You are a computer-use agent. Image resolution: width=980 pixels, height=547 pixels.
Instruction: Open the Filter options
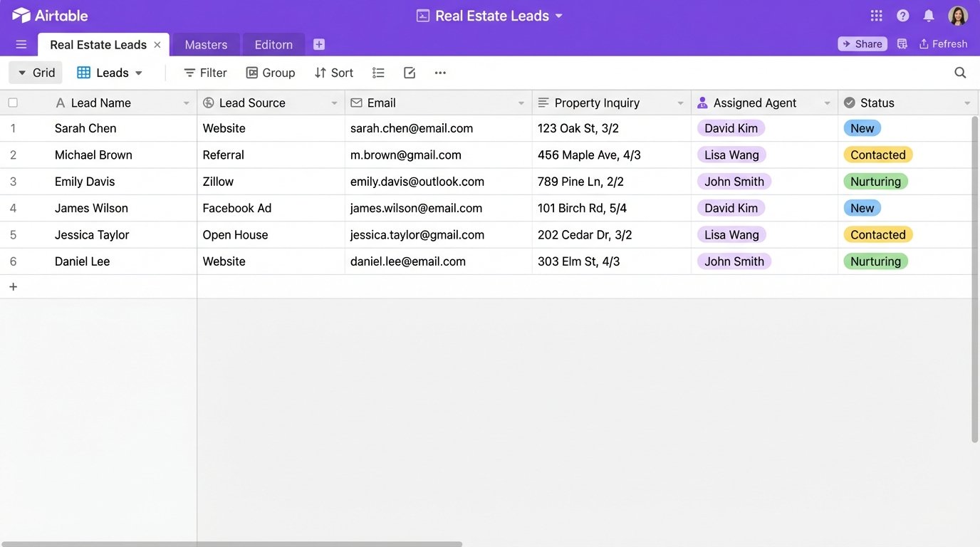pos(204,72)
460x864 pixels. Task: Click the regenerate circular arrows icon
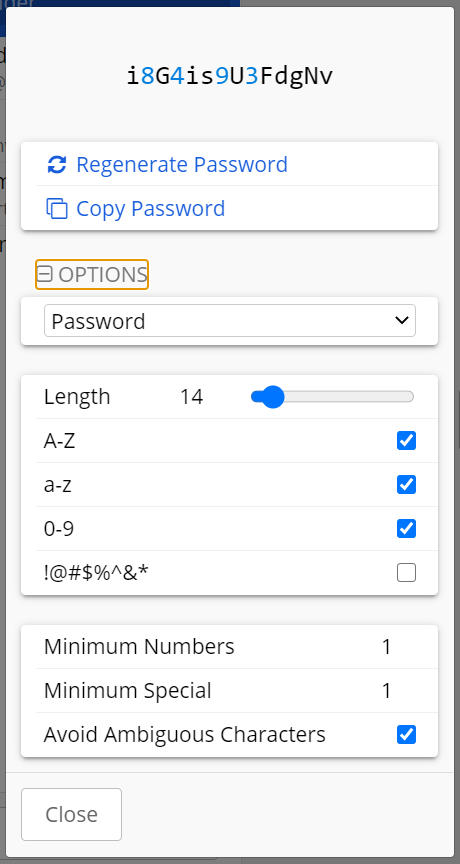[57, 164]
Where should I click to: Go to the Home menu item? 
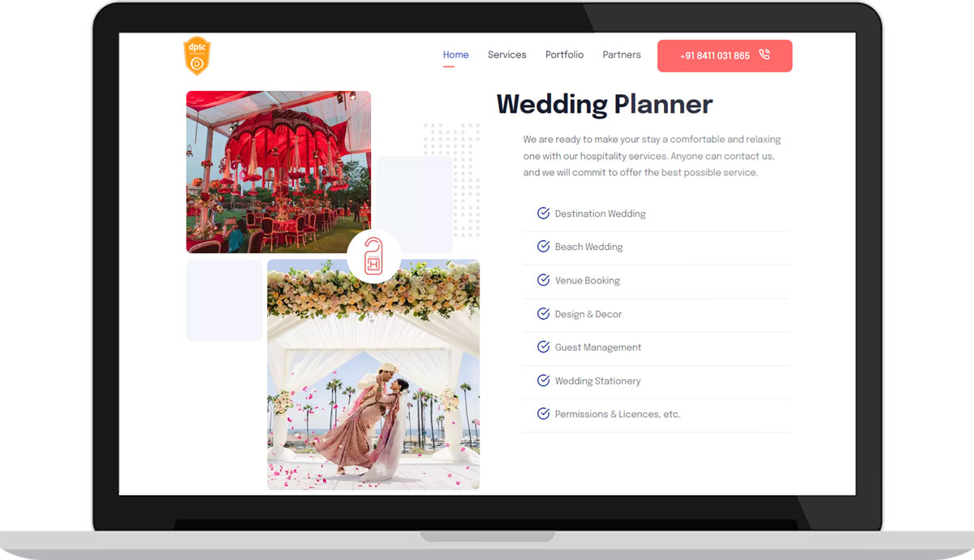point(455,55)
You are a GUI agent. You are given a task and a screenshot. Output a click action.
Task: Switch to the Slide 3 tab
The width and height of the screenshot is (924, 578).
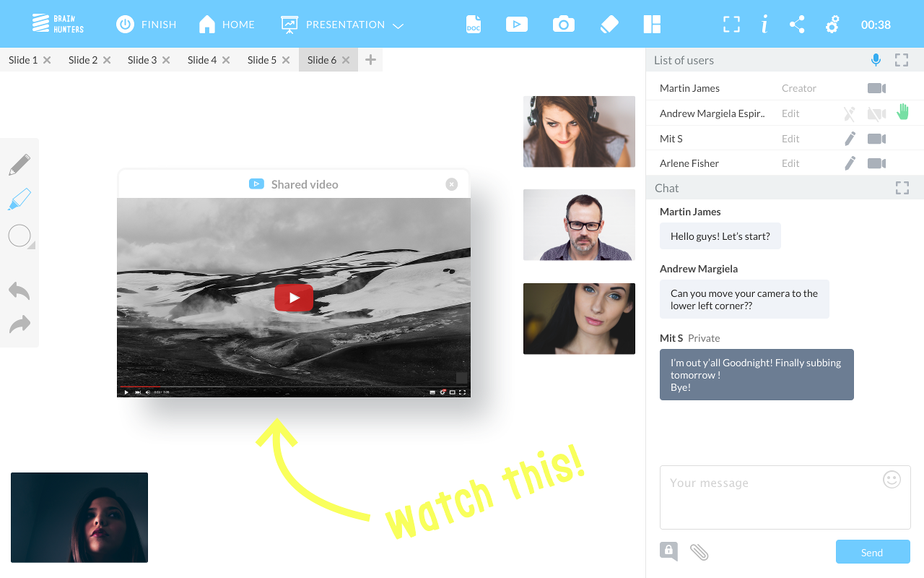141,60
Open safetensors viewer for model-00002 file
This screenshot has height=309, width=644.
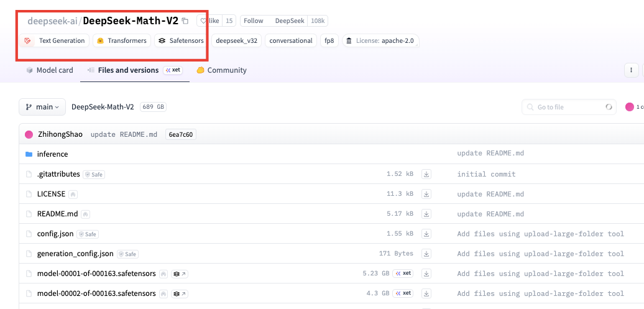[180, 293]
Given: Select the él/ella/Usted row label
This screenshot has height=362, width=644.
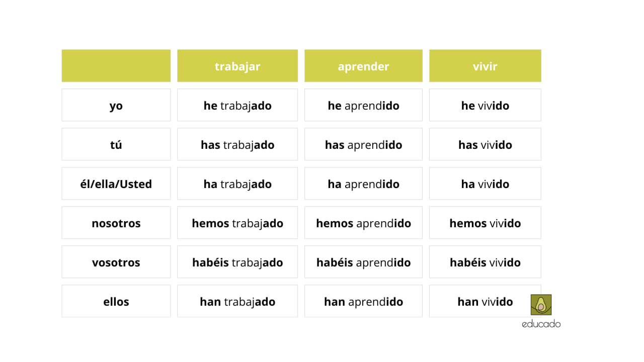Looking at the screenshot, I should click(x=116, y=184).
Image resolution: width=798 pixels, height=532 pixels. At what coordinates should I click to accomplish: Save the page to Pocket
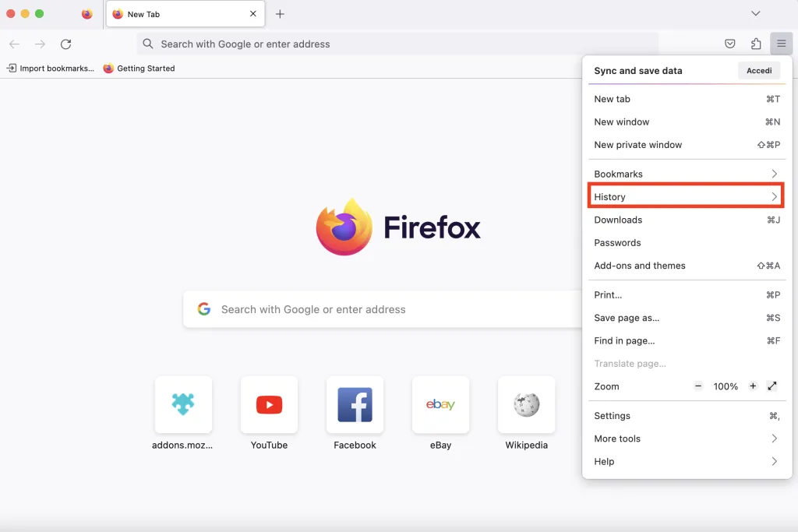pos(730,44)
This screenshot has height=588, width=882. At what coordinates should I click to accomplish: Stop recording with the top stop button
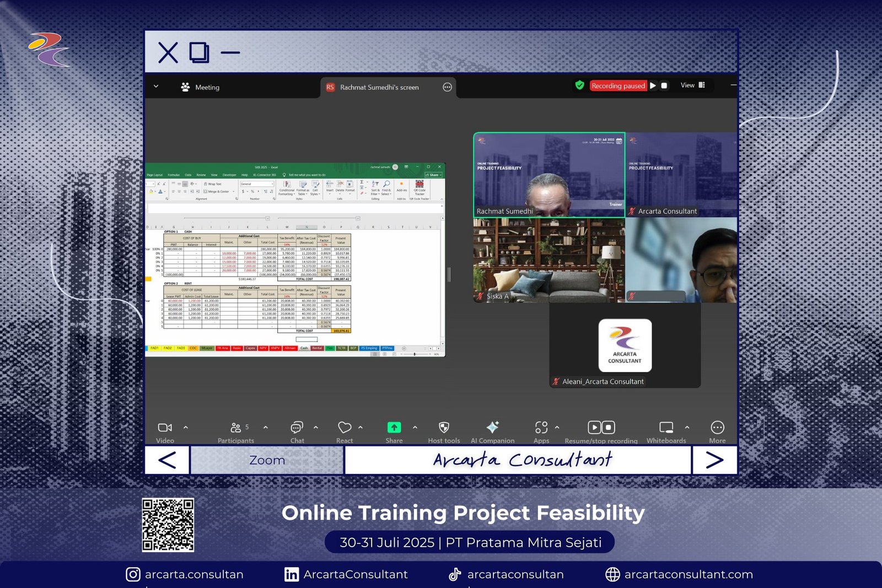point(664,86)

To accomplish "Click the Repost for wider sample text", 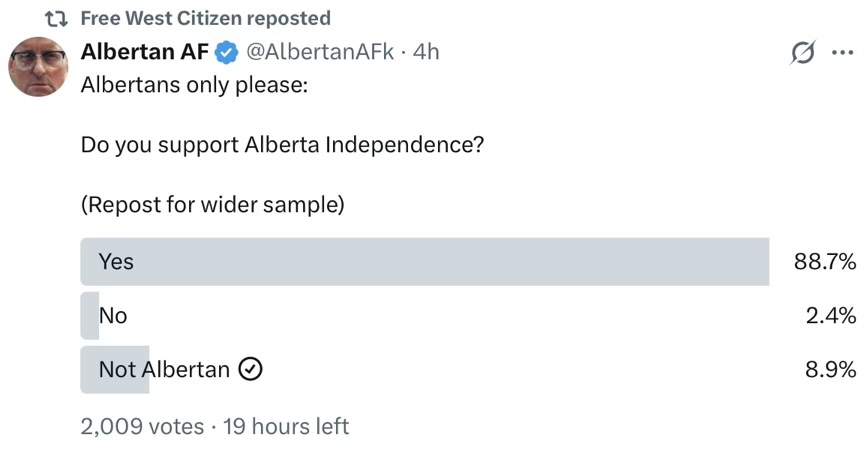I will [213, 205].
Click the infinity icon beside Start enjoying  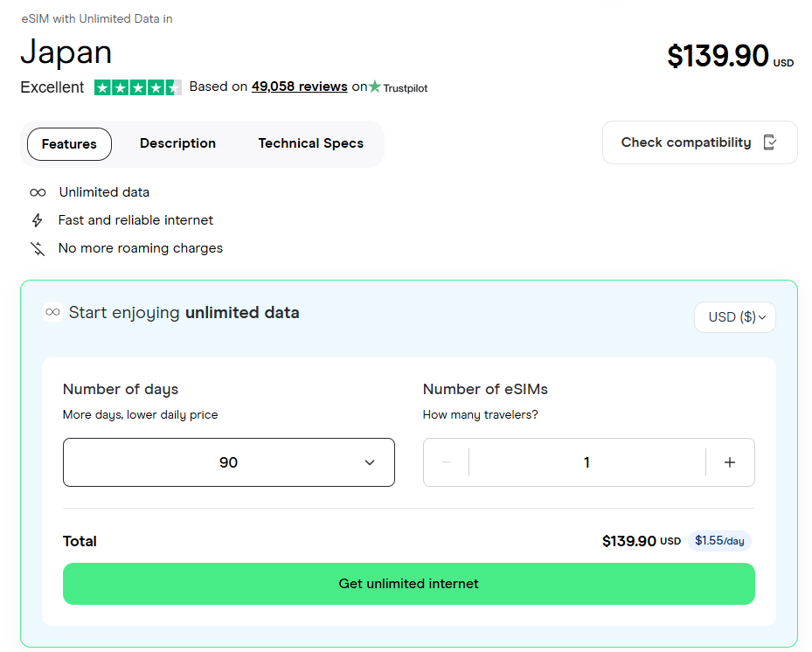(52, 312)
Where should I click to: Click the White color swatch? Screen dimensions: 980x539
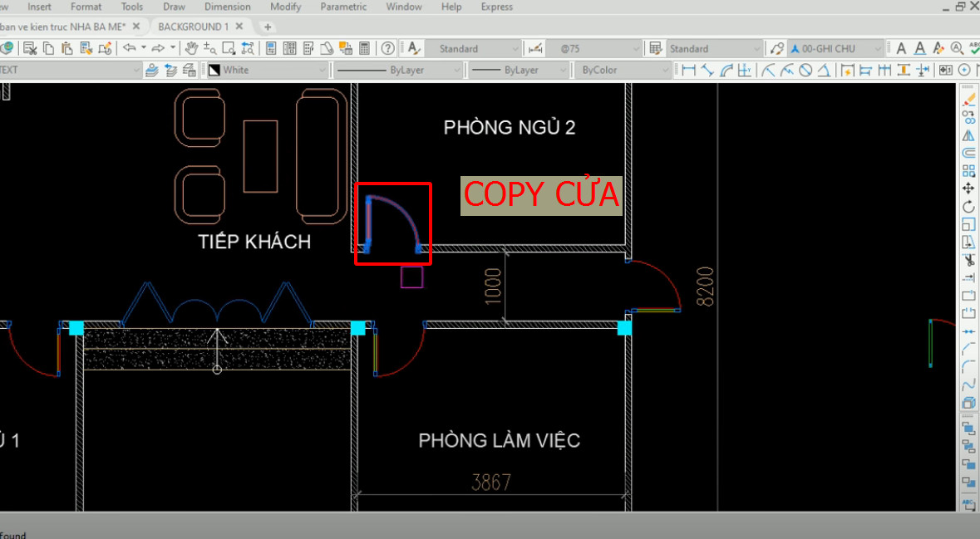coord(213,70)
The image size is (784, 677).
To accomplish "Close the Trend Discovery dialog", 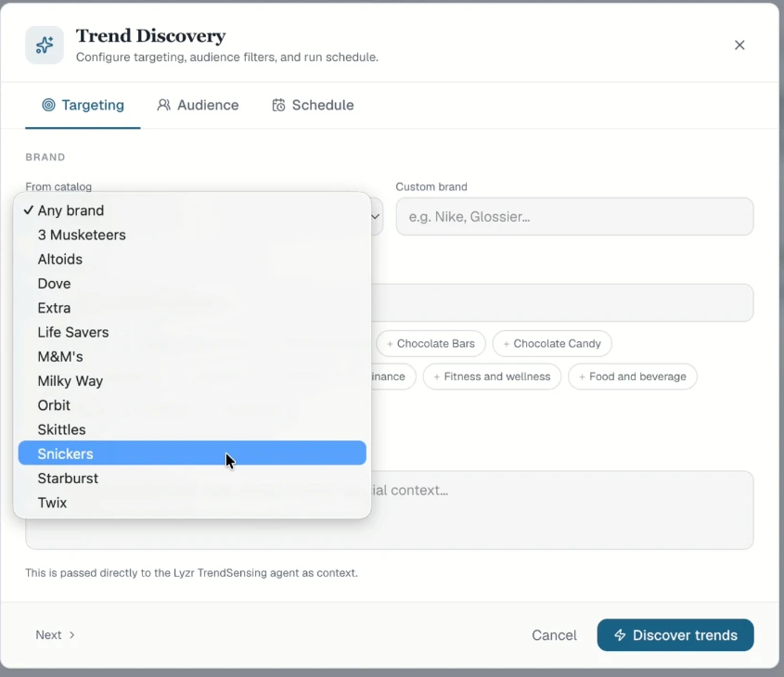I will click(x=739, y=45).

§ **Task to complete**: Lines with "agent" in them: work out how many there are in the listing and give the figure alone.

§ **Task solution**: 2